Device.RuntimePlatform


Best Practices

  • Keep platform code isolated in DependencyService or Renderer files
  • Use Xamarin.Essentials where possible to reduce code complexity
  • Ensure you test each platform separately, especially with sensors or permissions
  • Use permissions APIs to check runtime access on Android 6.0+ and iOS
  • Don't over-customize—prefer shared UI unless a native experience is necessary

🧠 Example Use Cases and Matching Solutions


Use Case

Recommended Approach

Get battery level

Xamarin.Essentials

Access camera with custom overlay

Custom Renderer / Dependency

Handle fingerprint authentication

Xamarin.Essentials

Launch external email client

Xamarin.Essentials: Email.ComposeAsync()

Use native toast on Android

DependencyService

Render Google Maps natively

Custom Renderer or Plugin

Back

FAQs


❓1. What is Xamarin and how does it work?

Answer:
Xamarin is a Microsoft-backed open-source framework for building cross-platform mobile applications using C# and .NET. It allows developers to write shared business logic and optionally shared UI using Xamarin.Forms, while still accessing native APIs for iOS, Android, and Windows.

❓2. What is the difference between Xamarin.Forms and Xamarin.Native?

Answer:

  • Xamarin.Forms lets you write a single shared UI in XAML that runs on both Android and iOS.
  • Xamarin.Native (Xamarin.iOS and Xamarin.Android) provides full access to native UI APIs, meaning you must create platform-specific UIs but share backend code.

❓3. Can I build apps for iOS using Xamarin on Windows?

Answer:
Yes, but iOS apps must still be compiled on a Mac build host due to Apple’s restrictions. Visual Studio on Windows can remotely connect to a Mac to build and deploy iOS apps.

❓4. How much code can be shared between platforms in Xamarin?

Answer:
With Xamarin.Forms, you can share 90–95% of your code, including business logic and UI. With Xamarin.Native, you typically share 70–80%, with UI coded separately per platform.

❓5. Is Xamarin still relevant with .NET MAUI coming?

Answer:
Yes. Xamarin remains stable and supported, especially for existing projects. However, new projects are encouraged to use .NET MAUI, the evolution of Xamarin, offering broader platform support and modernized architecture.

❓6. Does Xamarin deliver native performance?

Answer:
Yes. Xamarin apps are compiled into native code (AOT on iOS, JIT on Android) and use native controls, which means the performance is on par with apps built using Swift, Kotlin, or Objective-C.

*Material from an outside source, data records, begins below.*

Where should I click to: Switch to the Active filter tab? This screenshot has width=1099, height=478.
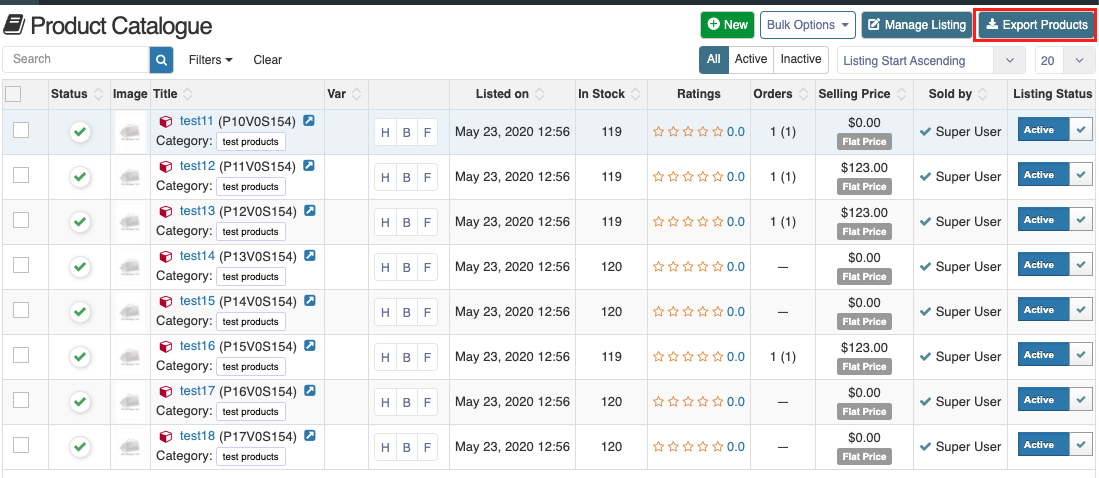(750, 59)
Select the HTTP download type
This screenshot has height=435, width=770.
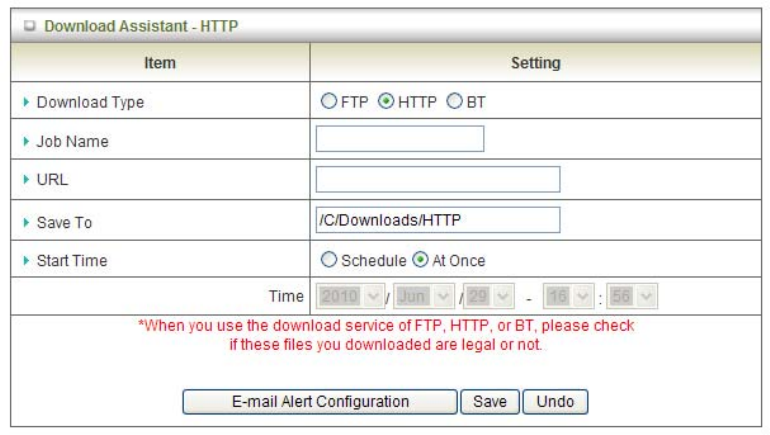pos(386,102)
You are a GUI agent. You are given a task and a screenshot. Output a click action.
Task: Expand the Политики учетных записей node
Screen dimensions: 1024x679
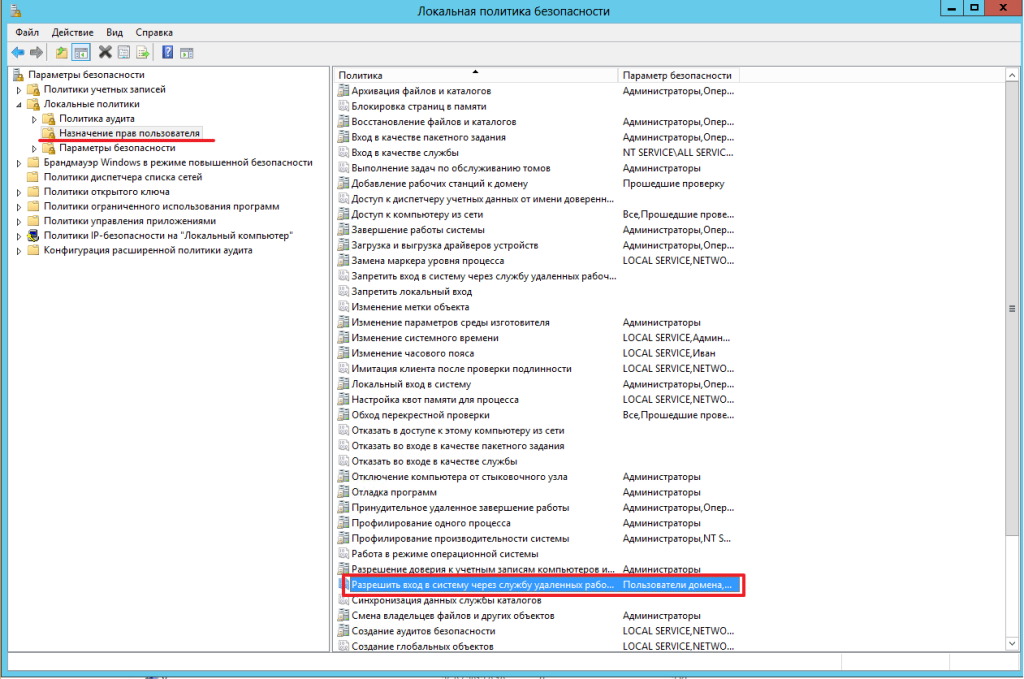tap(18, 89)
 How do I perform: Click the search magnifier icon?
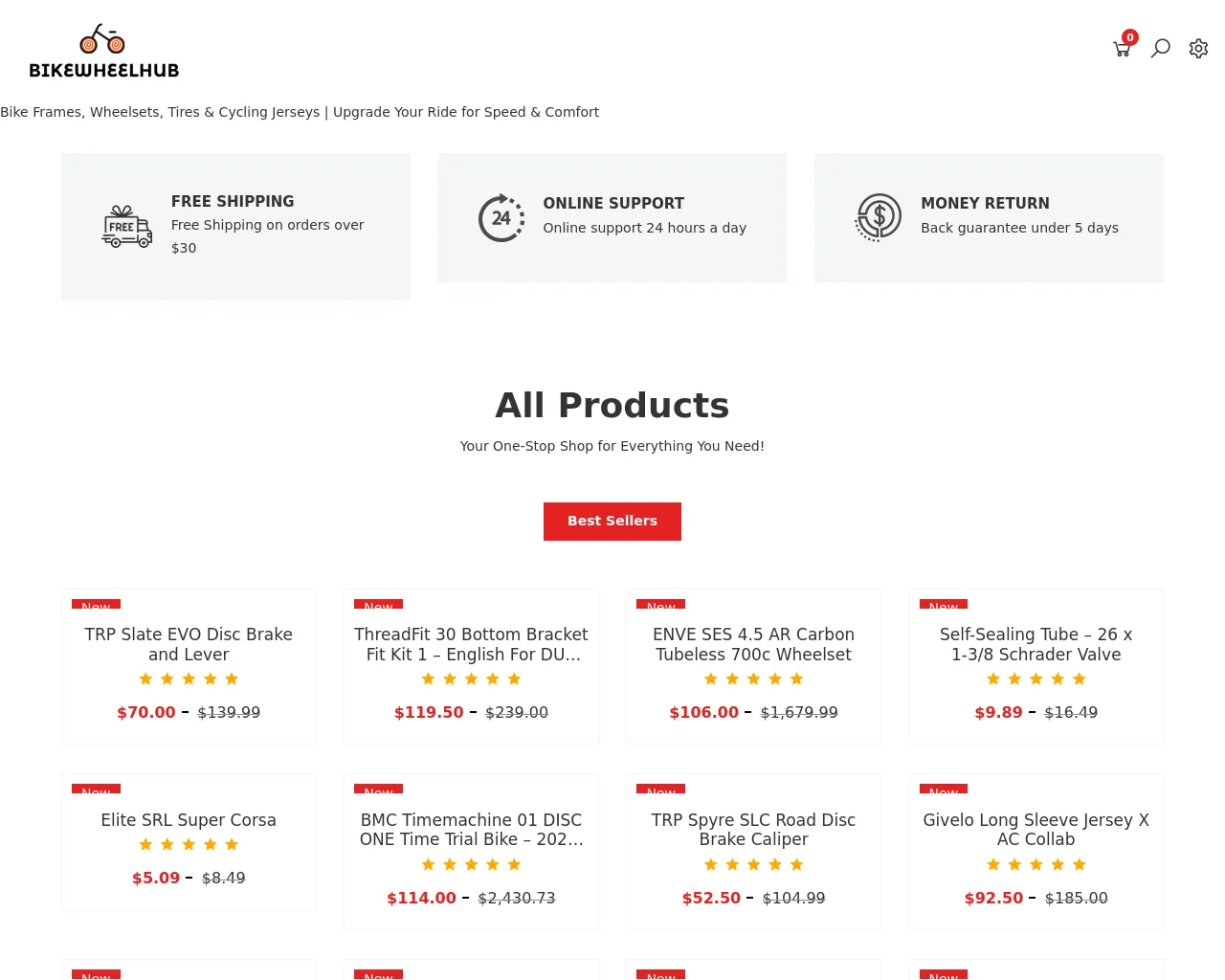tap(1160, 48)
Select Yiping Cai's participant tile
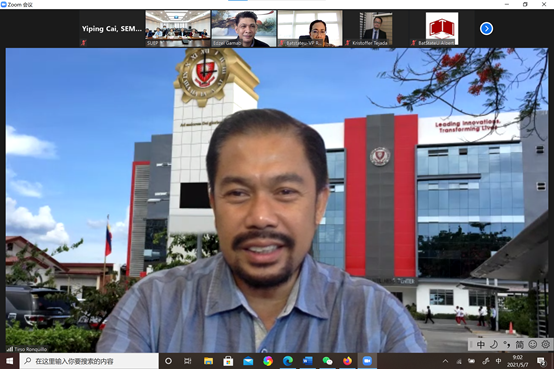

❓7. What programming language does Xamarin use?

Answer:
Xamarin uses C# as the primary programming language, supported by the .NET platform. You can also use XAML for defining UIs in Xamarin.Forms.

❓8. What tools are required to develop with Xamarin?

  • Visual Studio 2022 or later (with Mobile Development workload)
  • .NET SDK
  • Xamarin SDKs (included with Visual Studio)
  • Mac build machine (for iOS development)

❓9. Can I access device-specific features like camera or GPS?

Answer:
Yes. Xamarin provides bindings to native APIs, and Xamarin.Essentials offers cross-platform access to common features like camera, sensors, geolocation, battery, and connectivity with a unified API.

❓10. What are the alternatives to Xamarin for cross-platform development?

Answer:
Some popular alternatives include:

  • Flutter (Dart-based, Google)
  • React Native (JavaScript-based, Meta)
  • .NET MAUI (Xamarin’s successor, Microsoft)
  • Cordova/Capacitor (Web-based hybrid apps)

Each has its own pros and cons depending on the use case, team skills, and performance requirements.